Zweitens aufgrund des Dufts selbst. Generell polarisieren alle von einem Teil der Menschen als toll angesehene Düfte. Es gibt Düfte, die jedermann nett findet, aber es gibt keine unumstrittenen tollen Düfte. Bei Leder gilt dies in besonderem Maße. Denn ein Lederduft ist parfumtechnisch offenbar sehr schwer herzustellen, ohne an Nachteilen zu ersticken.

Es gibt ja durchaus schöne Düfte mit Leder. Entweder ist dort das Leder kaum wahrzunehmen (und zu erahnen, wie man ohnehin häufig riecht, was man über den Duft zu wissen glaubt) oder wird von anderen Duftnoten überlagert. Düfte mit Leder an zweiter oder dritter Stelle können ja durchaus sehr schön sein (siehe z.B. „Aoud Night“ von Montale), aber es handelt sich dann einfach nicht um einen echten Lederduft. – So gleiten für meinen Geschmack viele Möchtegern-Lederdüfte ins Süße oder Iris-Lastige (was dann als Wildleder schöngeredet wird) ab. Auch das süße Leder kann schön sein, etwa mit Rum wie bei „Bentley for Men Intense“.

Bislang dachte ich, es sei unmöglich, einen guten echten Lederduft (d.h. einen guten Duft mit Leder als dominanter Duftnote) herzustellen. Das war keine prinzipielle Ablehnung, sondern eine These aufgrund vieler Leder-Dufterfahrungen.

Beispiele: Bei „Derby“ von Guerlain nervt mich die Gartennelke. Bei „Knize Ten“ ist mir der Bibergeil-Anteil zu hoch (was aber durchaus ein cooler Duft ist, aber eben nur selten tragbar). Bei „Bel Ami“ stört mich die stechende Bitterkeit.

Nun hat Alberto Morillas mit „Dark Lord“ bewiesen, dass ein schöner, ja sehr schöner echter Lederduft möglich ist!

Bislang habe ich ihn nicht für einen der großen Parfümeure gehalten, da er schon viele Duftverbrechen begangen hat. Dafür hat er nun Absolution empfangen und ist in den Parfümeurs-Olymp aufgestiegen.

Bei seinem vorliegenden Opus Magnus ist er vielen Versuchungen nicht erlegen. So driftet der dunkle Lord nicht ins Süße, Speckige, Dreckige oder (Allzu-)Synthetische ab. Dass der Duft mit einem Eindruck von Schuhcreme und Holzigkeit ausklingt, ist für mich akzeptabel. Da haben alle anderen Lederdüfte noch ganz andere Nachteile. Irgendeine Kröte muss man immer schlucken, denn es gibt, wie eingangs erwähnt, nichts in jeder Hinsicht Perfektes.

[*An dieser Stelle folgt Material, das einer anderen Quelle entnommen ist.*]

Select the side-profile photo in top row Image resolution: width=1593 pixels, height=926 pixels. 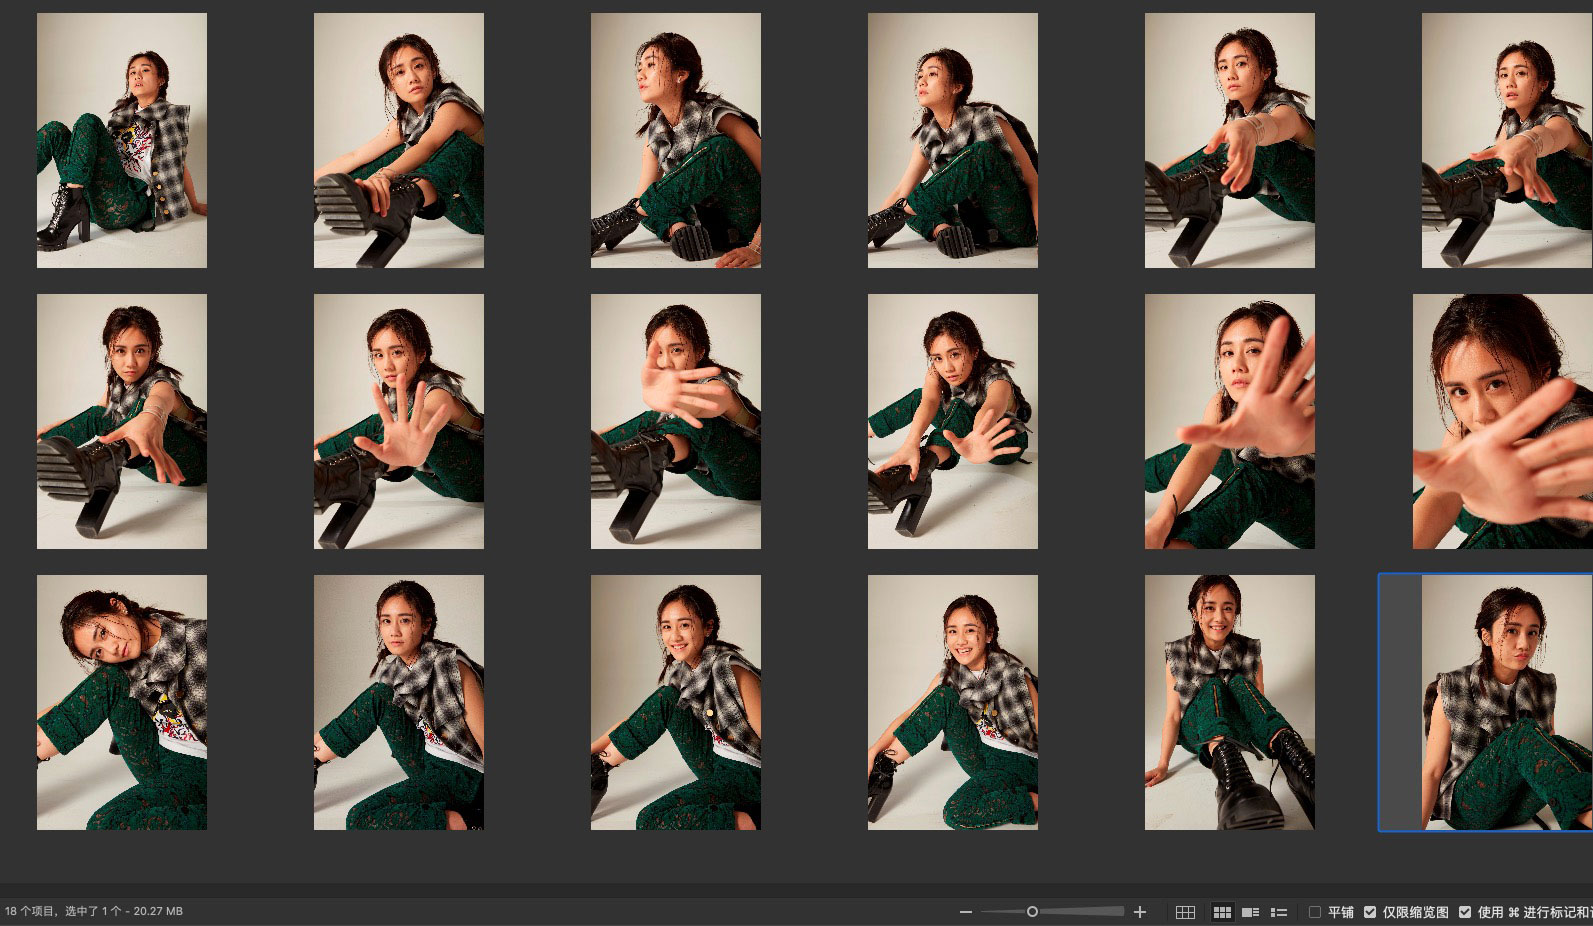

Der Signaturduft von Darth Vader hat immerhin eine perfekte Leder-Note im Kopf und Herz. Er riecht nach Lederjacke, Leder-Schulranzen und verzichtet auf eine zweite Geige. Erst an dritter Stelle erscheint ein edles, würziges Duftbett. Davana und Rum sind hier noch am ehesten zu nennen.

Den Dufteindruck kann man sich am besten vorstellen, indem man sich „Epic Man“ von Amouage ohne das orientalische Gedöns (Myrrhe, Weihrauch, Gewürze) vorstellt. („Epic Man“ hat weiterhin seine Berechtigung als Würz-Leder-Orientale, nur ist es eben kein echter Lederduft.)

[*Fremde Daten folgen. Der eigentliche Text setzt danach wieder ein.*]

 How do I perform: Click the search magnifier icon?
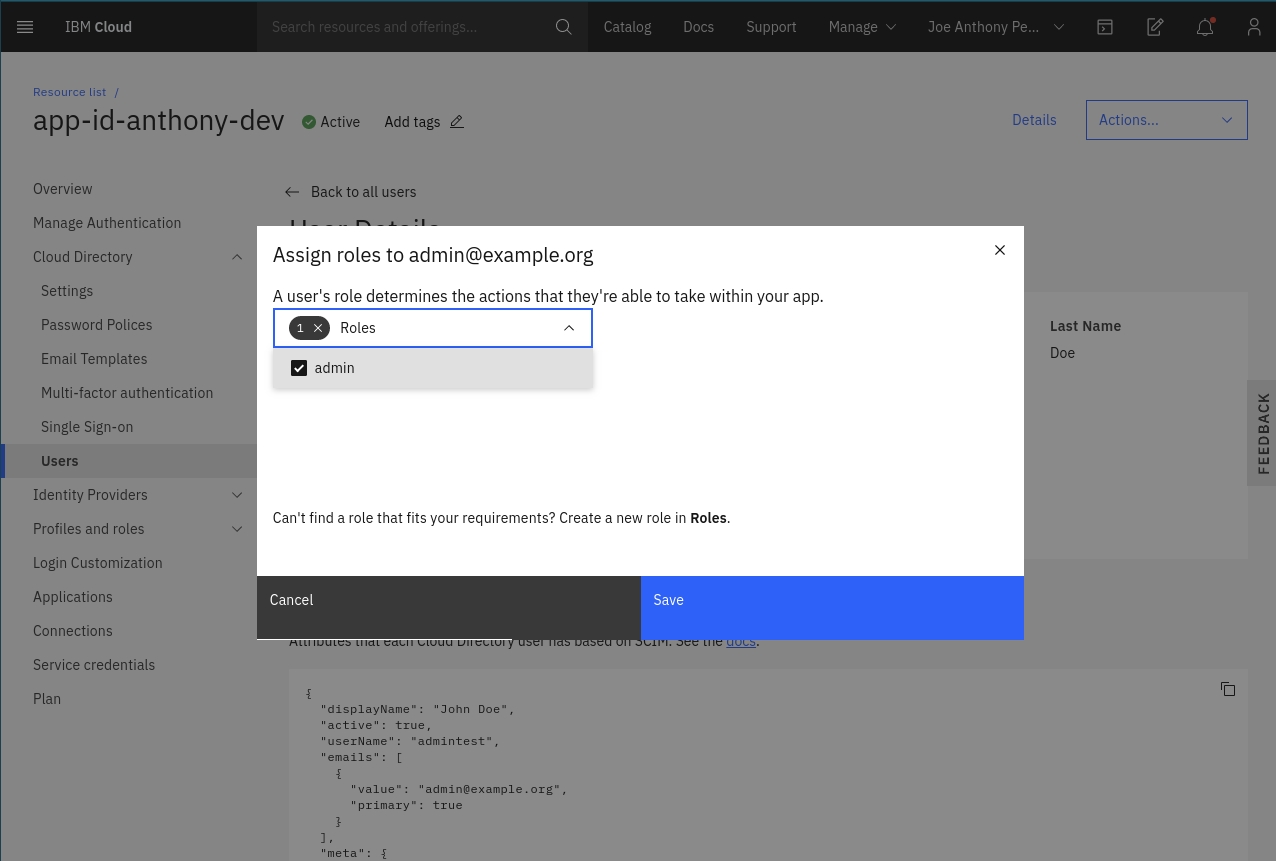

Ein Kunstwerk in Leder ist dieser dunkle Lord, der sich von Herbst bis Frühjahr tragen lässt.

Sein Anwendungsbereich ist jedoch noch viel größer. Denn endlich gibt es einen „reinen“ Lederduft, mit dem man andere Düfte aufpeppen kann. Inzwischen bin ich ein großer Freund des Layerns von Düften geworden, weil mir fast alle Düfte nicht optimal austariert oder lückenhaft erscheinen. Die Parfümschmiede des kleinen Mannes ist dann eben das Layern. So kann man selbst Einstellungen an den Duftreglern vornehmen, sozusagen als Parfüm-DJ!

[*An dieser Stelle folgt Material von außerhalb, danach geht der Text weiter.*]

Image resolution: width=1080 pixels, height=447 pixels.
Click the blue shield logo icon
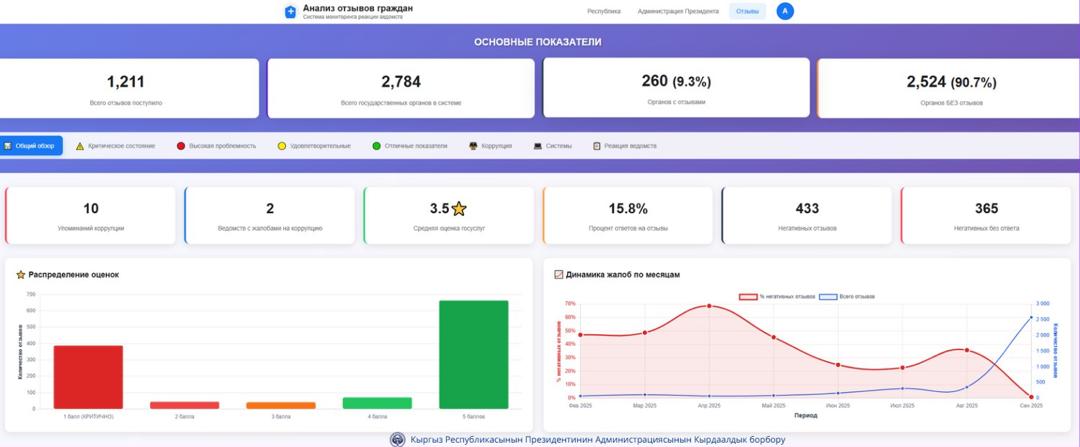[291, 12]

Voller Spannung erwarte ich meine anstehenden Layering-Experimente. In der Parfümerie hat mich bereits begeistert, wie „Dark Lord“ dem (zypressen)holzig-krautigen „Patchouly“ von Etro eine böse Seite hinzufügen kann. Eigentlich waren hierbei der Parfümverkäufer und ich nur auf der Suche nach einem Parfüm, mit dem der Lord NICHT zusammenpasst. Denn selbst mit frischen (zitrischen und grünen) Düften harmoniert der Lederschulranzen. Das klingt unglaubwürdig, ich weiß.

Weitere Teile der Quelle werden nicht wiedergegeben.